Dr Loader and Dr Wilson say that friends and colleagues who had been considering coming to practise in the UK have been put off after hearing about their experiences.

‘Basically everyone I’ve spoken to out here who’s thought of doing this has been put off when they realise the amount of paperwork they’re going to have to provide,’ says Dr Wilson.

‘You basically have to commit all of your spare time for a year. Most people, when they look at what’s involved, say life’s too short.’

Dr Loader has said that if she’d known about the difficulties getting onto the performers list here, she ‘would have stayed in New Zealand’.

Dr Morton says: ‘I don’t think the I&R scheme will help – I think the damage has been done. The way they’ve treated Nancy and the others has done far more damage then they could ever believe. You’re not going to apply when you see how other people have been treated.

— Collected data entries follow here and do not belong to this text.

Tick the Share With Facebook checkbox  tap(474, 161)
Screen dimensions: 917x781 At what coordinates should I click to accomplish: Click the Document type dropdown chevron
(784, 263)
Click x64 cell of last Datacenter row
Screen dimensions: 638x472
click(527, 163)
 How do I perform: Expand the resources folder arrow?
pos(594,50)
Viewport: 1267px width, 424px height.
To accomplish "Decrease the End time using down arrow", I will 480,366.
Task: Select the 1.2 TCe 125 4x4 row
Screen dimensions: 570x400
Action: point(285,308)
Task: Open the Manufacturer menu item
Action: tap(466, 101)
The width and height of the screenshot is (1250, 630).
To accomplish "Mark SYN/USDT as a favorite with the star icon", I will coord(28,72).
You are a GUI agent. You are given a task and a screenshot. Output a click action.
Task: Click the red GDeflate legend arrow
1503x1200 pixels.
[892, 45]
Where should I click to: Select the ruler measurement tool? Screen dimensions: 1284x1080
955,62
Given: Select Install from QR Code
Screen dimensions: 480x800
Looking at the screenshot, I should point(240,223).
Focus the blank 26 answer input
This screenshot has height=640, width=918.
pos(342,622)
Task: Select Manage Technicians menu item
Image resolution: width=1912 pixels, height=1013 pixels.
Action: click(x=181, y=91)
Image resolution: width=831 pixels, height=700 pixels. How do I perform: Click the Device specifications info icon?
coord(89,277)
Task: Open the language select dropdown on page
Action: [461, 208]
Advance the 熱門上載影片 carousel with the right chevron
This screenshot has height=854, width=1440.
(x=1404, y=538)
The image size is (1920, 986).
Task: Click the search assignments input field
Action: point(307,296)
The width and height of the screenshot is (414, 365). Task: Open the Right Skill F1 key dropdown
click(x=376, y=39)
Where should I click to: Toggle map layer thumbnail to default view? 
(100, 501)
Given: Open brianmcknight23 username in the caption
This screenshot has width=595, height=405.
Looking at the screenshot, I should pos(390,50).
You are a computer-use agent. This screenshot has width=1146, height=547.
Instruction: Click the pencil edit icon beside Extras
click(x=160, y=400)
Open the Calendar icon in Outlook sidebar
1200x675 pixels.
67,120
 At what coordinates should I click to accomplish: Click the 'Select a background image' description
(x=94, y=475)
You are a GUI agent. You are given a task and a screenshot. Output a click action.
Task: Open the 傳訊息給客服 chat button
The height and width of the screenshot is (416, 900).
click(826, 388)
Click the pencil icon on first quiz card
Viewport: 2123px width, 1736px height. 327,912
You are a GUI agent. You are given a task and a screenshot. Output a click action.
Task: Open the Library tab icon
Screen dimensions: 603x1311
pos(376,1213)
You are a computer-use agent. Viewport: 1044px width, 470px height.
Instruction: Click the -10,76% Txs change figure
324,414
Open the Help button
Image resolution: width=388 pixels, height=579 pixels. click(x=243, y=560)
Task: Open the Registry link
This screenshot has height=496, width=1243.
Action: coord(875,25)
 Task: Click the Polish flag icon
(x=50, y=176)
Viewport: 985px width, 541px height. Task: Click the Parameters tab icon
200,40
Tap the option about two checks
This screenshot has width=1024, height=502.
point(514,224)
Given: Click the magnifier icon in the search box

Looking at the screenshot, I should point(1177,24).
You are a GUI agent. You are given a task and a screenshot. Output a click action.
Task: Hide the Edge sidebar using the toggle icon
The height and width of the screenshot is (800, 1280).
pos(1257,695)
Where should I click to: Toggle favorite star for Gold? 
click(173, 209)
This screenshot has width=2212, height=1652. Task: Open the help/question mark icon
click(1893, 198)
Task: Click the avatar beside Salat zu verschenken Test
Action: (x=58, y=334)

‘They’ve managed to in essence cut off any chance of recruitment from New Zealand and Australia. The reputation of the NHS has gone down the pan as far as recruitment
is concerned.’

Dr Morton and the New Zealand GPs believe the solution lies in intercollegial recognition between the RCGP and equivalent colleges in New Zealand and Australia, who use similar accreditation systems to the UK.

However, the RCGP says that this is ‘beyond the college’s remit’.

‘According to performers list guidelines, anyone who has not practised in the UK for two years or more no matter where they got their qualification would still need a period of induction into the NHS,’ says RCGP chairwoman Dr Maureen Baker.

Improvements needed

Dr Baker says the scheme will ‘undoubtedly simplify the processes and minimise the costs involved for trained GPs’ but admits that further improvements still need to be made.

‘The I&R scheme is a welcome step in the right direction, but it is a work in progress and we are still working to make the new scheme as transparent and user-friendly as possible,’ she says.

GPC deputy chairman Dr Richard Vautrey, too, is positive about the scheme.

‘I think the revamped returners’ scheme should improve things and provide a degree of consistency,’ he says.

‘It will take some months to know whether there are any significant numbers of GPs wanting to use the scheme, then we’ll need to assess it as time goes on.’